John Murrell’s play The Sun and I , which premiered in 1977, tells the story of French actress Sarah Bernhardt (1844-1923), the biggest star of her time, at the time of her resignation. The play depicts an evening and night at Bernhardt’s summer residence on the coast of Brittany, on the island of Belle-Ile-en-Mer, in the last year of his life.


Flirting with death

On a sleepless night, Sarah frantically works on the second part of her memoir together with her loyal secretary, Georges Pitu. The play mixes fact and fiction. The characters are historical, but the situation is imaginary.


The Sun and Me does not so much account of the legendary actor’s life as it deals with immortality and renunciation on a universal human level. Anecdotes from Bernhardt’s life emerge as the diva recalls the turning points in her life, great victories and deceased lovers.


The performance, delicately directed by Milko Lehto, is theatre wrapped in dignity and trusting in the charisma of the actors. Forssell is fully up to the task and masters the many levels that are created in the play through his own career. He fearlessly brings out the weakness of a woman living with her amputated leg as well as the eroticism of a piece of it with a dim flame.

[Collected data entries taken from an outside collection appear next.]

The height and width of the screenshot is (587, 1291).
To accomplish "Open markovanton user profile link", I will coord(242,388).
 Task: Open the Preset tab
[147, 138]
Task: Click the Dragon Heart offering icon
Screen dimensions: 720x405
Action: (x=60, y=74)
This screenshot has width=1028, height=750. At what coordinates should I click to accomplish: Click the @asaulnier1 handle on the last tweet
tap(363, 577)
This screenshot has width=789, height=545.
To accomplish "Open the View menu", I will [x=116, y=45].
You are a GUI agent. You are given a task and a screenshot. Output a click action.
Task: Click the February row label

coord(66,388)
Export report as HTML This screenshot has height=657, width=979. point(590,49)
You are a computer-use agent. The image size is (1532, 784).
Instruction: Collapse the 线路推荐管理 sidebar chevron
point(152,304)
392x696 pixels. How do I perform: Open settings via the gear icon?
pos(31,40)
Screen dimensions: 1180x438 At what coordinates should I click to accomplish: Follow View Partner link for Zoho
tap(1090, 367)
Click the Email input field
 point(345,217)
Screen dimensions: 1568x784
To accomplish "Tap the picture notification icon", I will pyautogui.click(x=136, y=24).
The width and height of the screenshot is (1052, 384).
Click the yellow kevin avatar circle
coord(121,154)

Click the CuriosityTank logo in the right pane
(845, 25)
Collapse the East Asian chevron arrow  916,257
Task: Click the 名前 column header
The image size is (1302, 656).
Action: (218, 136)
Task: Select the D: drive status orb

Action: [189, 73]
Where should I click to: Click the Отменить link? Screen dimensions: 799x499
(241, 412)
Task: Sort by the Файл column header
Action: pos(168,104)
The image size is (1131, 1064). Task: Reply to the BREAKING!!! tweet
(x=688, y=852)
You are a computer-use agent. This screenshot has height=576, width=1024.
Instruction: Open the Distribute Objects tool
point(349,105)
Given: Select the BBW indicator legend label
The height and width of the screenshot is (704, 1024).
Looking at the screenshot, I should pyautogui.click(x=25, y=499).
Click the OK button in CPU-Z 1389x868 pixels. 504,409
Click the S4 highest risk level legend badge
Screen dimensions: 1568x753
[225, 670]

Forssell flirts with death and his audience in his role. The sun and the diva, it is equally difficult for both to give up their immortality. Bernhardt and Forssell have given their all to the audience.


Mutual play

To refresh her memory and amuse herself, Sarah forces her secretary to play characters from her life. Pitou, played by Santeri Kinnunen , reluctantly, but with enthusiasm and enjoyment, is inclined to play Sarah’s mother, producer and Oscar Wilde.

Kinnunen skillfully physicalizes Pitou’s peculiar character. The comic tone of the role of Pitou brings life to the performance, but at the same time makes the relationship between the hostess and the faithful servant safer. The wounds hidden under the thick skin of the grip are hidden under a precisely constructed role. In other respects, too, the play’s most tragic colours have been softened and the corners polished.

Despite its serenity, the play, which is based on a dialogue between two people and a relationship marked by habit and coloured by different roles, is not static. The mutual play between Forssell’s life-savvy diva who hangs on the fringes of life and Kinnunen’s flexibly played Pitou keeps the intensity of the performance up.


The stage image, set and costumed by Elina Kolehmainen in a romantically nostalgic way, does not change, and the situation does not develop or change. The Sun and Me is not so much a drama as it is a depiction of the moment, a vivid and beautiful impression of the twilight of life.